→ DOCUMENT PASSAGE
──────────
Alexander I. Saichev, & Didier Sornette

Published February 2006, SCEC Contribution #861

We report an empirical determination of the probability density functions Pdata(r) (and its cumulative version) of the number r of earthquakes in finite space-time windows for the California catalog, over fixed spatial boxes 5 ×5 km2, 20 ×20 km2 and 50 ×50 km2 and time intervals tau =10,100 and 1000 days. The data can be represented by asymptotic power law tails together with several cross-overs. These observations are explained by a simple stochastic branching process previously studied by many authors, the ETAS (epidemic-type aftershock sequence) model which assumes that each earthquake can trigger other earthquakes (“aftershocks”). An aftershock sequence results in this model from the cascade of aftershocks of each past earthquake. We develop the full theory in terms of generating functions for describing the space-time organization of earthquake sequences and develop several approximations to solve the equations. The calibration of the theory to the empirical observations shows that it is essential to augment the ETAS model by taking account of the pre-existing frozen heterogeneity of spontaneous earthquake sources. This seems natural in view of the complex multi-scale nature of fault networks, on which earthquakes nucleate. Our extended theory is able to account for the empirical observation but some discrepancies, especially for the shorter time windows, point to limits of both our theoretical approach and of the ETAS model.

Saichev, A. I., & Sornette, D. (2006). Power Law Distribution of Seismic Rates: Theory and Data Analysis. European Physical Journal B, 49(3), 377-401. doi: 10.1140/epjb/e2006-00075-3.
──────────
→ RECORDS FOR THIS EXERCISE

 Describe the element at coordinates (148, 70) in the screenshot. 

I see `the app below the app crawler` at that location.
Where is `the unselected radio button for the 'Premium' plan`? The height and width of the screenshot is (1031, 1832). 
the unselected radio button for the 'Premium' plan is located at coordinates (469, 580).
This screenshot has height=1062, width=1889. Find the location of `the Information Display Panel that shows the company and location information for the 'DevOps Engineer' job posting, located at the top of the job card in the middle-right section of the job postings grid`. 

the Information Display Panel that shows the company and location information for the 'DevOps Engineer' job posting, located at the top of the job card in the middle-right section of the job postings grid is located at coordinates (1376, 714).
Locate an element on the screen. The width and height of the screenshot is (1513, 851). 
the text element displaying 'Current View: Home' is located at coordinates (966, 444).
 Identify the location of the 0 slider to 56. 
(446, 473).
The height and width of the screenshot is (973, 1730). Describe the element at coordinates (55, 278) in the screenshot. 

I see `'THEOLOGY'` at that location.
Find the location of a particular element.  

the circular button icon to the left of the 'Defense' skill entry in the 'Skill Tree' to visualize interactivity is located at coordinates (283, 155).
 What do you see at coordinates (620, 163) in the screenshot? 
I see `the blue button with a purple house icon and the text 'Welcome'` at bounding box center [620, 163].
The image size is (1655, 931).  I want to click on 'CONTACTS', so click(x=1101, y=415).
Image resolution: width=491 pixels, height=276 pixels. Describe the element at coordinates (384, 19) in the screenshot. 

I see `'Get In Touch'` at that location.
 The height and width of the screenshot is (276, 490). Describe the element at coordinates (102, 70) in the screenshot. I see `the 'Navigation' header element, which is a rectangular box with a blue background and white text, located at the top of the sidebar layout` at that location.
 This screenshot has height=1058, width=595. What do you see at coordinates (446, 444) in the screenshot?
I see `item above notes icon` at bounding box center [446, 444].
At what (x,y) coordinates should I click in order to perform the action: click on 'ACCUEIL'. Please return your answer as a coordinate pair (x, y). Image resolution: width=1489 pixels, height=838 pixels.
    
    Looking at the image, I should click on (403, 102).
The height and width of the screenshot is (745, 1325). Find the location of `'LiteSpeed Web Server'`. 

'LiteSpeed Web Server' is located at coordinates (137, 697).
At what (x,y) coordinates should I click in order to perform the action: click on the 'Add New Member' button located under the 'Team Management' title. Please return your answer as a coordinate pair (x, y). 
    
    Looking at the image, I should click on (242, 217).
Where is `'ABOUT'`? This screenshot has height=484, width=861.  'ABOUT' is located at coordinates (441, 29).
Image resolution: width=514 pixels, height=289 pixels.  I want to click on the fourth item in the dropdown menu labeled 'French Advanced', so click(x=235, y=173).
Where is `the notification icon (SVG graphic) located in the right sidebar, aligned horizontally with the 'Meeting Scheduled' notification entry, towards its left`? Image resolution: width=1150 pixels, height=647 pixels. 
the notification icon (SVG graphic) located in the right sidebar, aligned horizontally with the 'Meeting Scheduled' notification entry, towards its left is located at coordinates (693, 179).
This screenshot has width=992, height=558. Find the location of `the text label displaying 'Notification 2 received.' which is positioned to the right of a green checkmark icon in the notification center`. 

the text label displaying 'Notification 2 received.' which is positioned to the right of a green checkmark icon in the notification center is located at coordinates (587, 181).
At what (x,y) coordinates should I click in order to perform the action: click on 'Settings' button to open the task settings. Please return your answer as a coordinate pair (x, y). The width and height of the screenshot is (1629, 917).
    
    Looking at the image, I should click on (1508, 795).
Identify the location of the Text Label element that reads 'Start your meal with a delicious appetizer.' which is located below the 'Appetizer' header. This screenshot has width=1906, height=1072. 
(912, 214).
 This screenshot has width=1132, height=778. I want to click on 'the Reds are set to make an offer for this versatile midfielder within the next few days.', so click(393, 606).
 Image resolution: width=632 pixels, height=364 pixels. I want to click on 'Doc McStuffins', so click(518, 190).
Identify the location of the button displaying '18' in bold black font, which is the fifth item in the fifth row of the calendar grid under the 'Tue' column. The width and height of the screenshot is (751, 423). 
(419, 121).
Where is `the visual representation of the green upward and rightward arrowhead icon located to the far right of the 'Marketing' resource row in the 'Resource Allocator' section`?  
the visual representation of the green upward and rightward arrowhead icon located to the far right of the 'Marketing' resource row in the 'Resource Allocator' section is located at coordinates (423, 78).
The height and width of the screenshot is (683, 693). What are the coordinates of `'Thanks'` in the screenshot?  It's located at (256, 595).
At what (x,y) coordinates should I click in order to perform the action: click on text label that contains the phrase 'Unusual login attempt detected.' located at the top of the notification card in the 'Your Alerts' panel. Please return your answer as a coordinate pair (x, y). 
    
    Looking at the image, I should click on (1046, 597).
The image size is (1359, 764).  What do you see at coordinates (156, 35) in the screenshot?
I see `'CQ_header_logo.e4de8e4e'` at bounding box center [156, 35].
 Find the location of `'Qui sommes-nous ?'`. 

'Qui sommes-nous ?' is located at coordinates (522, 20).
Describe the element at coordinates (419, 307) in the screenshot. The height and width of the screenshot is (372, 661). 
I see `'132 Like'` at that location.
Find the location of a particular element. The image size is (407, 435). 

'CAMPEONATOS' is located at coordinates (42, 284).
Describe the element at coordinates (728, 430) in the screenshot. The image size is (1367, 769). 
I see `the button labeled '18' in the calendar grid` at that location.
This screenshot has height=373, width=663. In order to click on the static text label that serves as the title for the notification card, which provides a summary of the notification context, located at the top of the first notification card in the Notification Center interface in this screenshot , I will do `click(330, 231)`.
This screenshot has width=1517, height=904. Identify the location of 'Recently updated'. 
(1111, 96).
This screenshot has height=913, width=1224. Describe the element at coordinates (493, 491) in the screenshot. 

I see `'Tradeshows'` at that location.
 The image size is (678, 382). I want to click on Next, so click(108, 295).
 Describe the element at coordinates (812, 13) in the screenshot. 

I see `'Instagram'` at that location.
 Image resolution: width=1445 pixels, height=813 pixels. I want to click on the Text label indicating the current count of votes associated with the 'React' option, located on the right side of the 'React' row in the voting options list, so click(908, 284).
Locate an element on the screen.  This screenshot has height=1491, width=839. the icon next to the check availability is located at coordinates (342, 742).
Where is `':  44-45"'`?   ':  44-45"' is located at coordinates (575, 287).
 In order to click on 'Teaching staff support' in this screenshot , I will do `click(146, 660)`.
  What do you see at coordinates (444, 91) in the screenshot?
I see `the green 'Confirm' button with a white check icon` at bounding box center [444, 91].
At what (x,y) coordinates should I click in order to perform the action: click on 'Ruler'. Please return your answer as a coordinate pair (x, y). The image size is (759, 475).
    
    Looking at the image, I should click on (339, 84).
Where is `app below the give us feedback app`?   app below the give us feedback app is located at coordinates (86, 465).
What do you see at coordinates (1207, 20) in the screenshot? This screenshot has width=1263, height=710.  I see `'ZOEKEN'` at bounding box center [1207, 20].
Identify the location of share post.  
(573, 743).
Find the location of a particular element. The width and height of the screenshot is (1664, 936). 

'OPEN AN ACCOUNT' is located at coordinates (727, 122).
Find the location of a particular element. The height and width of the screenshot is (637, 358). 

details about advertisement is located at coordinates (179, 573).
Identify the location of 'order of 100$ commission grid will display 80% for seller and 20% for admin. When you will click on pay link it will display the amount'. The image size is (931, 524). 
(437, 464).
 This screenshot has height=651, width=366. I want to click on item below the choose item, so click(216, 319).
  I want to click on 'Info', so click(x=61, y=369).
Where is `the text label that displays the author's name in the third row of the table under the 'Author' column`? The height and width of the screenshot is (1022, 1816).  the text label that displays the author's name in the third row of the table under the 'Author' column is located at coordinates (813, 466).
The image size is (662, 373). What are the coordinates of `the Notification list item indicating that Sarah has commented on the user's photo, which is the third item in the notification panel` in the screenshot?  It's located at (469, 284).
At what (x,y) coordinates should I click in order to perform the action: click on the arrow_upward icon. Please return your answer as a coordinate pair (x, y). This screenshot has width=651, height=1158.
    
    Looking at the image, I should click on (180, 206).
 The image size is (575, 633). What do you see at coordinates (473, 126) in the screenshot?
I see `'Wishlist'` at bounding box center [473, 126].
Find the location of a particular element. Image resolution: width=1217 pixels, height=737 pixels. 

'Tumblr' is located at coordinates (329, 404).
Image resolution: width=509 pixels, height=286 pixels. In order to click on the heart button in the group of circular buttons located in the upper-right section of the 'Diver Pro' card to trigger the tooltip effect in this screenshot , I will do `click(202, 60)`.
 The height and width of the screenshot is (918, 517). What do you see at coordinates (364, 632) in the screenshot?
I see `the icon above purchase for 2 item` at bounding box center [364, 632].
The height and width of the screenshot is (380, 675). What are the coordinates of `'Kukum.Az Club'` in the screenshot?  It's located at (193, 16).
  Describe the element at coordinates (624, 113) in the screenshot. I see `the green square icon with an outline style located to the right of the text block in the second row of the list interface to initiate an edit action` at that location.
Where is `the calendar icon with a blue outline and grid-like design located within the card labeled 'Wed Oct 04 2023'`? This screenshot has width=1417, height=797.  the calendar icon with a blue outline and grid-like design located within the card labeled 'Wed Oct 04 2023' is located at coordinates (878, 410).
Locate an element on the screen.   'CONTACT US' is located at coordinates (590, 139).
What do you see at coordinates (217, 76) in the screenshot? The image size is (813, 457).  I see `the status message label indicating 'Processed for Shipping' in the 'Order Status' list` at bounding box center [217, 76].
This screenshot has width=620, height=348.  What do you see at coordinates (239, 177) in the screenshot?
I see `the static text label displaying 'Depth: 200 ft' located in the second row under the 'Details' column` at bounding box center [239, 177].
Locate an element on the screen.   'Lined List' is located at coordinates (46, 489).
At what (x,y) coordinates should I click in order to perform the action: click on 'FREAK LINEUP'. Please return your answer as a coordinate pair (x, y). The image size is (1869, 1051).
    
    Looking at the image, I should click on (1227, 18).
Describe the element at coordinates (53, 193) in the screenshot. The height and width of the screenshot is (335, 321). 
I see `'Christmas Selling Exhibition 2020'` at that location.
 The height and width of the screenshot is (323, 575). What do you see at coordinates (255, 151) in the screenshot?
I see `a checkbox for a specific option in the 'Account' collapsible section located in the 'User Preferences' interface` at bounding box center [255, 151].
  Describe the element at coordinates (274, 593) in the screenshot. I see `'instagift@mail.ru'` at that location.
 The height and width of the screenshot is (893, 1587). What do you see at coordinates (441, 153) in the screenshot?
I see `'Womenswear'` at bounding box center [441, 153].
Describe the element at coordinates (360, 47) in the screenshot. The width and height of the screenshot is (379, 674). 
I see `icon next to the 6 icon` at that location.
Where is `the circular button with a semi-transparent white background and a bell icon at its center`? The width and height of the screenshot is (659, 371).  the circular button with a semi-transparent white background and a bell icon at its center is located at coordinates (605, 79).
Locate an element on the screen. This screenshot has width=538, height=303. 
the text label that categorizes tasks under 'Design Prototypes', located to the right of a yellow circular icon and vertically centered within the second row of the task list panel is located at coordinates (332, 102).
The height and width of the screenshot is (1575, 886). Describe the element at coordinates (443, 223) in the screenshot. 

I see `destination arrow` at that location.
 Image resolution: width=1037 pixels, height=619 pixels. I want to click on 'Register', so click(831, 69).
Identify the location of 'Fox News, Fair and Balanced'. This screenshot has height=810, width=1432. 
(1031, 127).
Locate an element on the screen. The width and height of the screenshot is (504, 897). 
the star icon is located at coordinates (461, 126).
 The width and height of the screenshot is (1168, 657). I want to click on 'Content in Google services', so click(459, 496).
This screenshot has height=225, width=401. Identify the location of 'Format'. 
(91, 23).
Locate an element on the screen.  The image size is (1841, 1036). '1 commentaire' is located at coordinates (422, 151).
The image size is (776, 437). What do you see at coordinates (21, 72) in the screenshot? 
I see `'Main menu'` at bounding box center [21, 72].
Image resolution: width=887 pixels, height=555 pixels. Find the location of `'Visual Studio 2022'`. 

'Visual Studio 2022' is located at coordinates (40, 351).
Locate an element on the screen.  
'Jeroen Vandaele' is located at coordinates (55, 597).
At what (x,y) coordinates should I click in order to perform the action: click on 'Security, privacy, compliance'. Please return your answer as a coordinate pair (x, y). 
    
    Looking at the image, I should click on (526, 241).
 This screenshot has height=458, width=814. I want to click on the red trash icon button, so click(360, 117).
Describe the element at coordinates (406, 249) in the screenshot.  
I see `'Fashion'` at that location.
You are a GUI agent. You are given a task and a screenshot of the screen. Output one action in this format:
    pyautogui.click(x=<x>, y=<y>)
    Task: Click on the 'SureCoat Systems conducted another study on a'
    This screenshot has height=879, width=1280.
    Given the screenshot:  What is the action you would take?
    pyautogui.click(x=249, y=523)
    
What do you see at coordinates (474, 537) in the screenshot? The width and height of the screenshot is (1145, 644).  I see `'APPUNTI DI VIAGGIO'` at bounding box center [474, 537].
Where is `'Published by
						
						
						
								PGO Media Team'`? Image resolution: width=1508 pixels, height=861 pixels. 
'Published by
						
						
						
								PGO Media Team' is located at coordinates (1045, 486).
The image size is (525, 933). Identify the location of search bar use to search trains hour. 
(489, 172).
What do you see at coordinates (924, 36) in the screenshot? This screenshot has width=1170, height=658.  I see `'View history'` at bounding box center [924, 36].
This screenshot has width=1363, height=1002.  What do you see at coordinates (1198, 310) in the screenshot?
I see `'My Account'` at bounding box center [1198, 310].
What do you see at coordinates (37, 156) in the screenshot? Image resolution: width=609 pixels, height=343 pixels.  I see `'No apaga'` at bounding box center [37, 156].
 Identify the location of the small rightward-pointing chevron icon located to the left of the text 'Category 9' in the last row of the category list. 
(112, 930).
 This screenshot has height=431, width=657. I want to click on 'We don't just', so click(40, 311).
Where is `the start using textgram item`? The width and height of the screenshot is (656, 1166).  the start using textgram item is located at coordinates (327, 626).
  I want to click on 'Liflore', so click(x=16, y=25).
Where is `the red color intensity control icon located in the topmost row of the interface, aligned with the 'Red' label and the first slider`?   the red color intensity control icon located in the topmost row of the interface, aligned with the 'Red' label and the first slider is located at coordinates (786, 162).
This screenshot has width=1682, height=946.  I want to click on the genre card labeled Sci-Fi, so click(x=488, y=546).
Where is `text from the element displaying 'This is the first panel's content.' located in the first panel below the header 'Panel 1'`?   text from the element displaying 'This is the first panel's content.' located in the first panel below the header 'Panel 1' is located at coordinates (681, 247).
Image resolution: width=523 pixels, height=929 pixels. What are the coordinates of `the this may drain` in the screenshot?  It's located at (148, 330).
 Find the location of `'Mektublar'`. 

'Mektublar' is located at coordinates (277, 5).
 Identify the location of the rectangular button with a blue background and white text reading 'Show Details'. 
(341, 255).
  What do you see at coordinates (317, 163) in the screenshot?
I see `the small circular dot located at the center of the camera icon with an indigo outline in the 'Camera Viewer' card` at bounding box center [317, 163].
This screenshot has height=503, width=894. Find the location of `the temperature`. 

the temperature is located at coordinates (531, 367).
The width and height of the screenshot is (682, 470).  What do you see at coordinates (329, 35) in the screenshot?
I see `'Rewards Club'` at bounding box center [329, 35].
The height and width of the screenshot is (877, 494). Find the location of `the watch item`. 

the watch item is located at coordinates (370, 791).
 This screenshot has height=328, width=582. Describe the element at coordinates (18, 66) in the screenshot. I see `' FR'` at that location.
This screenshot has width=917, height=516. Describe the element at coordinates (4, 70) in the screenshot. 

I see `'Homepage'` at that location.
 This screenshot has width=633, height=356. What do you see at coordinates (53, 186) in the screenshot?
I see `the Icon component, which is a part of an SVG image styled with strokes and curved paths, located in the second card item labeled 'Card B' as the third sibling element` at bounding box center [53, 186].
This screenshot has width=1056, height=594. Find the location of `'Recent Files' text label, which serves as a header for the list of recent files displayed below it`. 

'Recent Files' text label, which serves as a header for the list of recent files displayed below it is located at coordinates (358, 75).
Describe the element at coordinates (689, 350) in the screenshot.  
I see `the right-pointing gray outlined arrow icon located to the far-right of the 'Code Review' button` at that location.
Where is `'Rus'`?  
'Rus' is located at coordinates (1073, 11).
──────────
→ PROBLEMS
1. According to the earthquake abstract, why do the authors extend the ETAS model with the pre-existing frozen heterogeneity of spontaneous earthquake sources?
2. In the rows, switch "screenshot" to "screen capture" everywhere from the line containing "is (1513, 851)." down to the line containing "The image size is (1655, 931).", leaving everything else unchanged, and return only those lines.

→ RESULTS FOR EACH TASK
1. Calibrating the theory against the empirical observations showed that this addition is essential. The authors add that it seems natural given the complex multi-scale nature of fault networks, on which earthquakes nucleate.

2.
Locate an element on the screen. The width and height of the screen capture is (1513, 851). 
the text element displaying 'Current View: Home' is located at coordinates (966, 444).
 Identify the location of the 0 slider to 56. 
(446, 473).
The height and width of the screen capture is (973, 1730). Describe the element at coordinates (55, 278) in the screen capture. 

I see `'THEOLOGY'` at that location.
Find the location of a particular element.  

the circular button icon to the left of the 'Defense' skill entry in the 'Skill Tree' to visualize interactivity is located at coordinates (283, 155).
 What do you see at coordinates (620, 163) in the screen capture? 
I see `the blue button with a purple house icon and the text 'Welcome'` at bounding box center [620, 163].
The image size is (1655, 931).  I want to click on 'CONTACTS', so click(x=1101, y=415).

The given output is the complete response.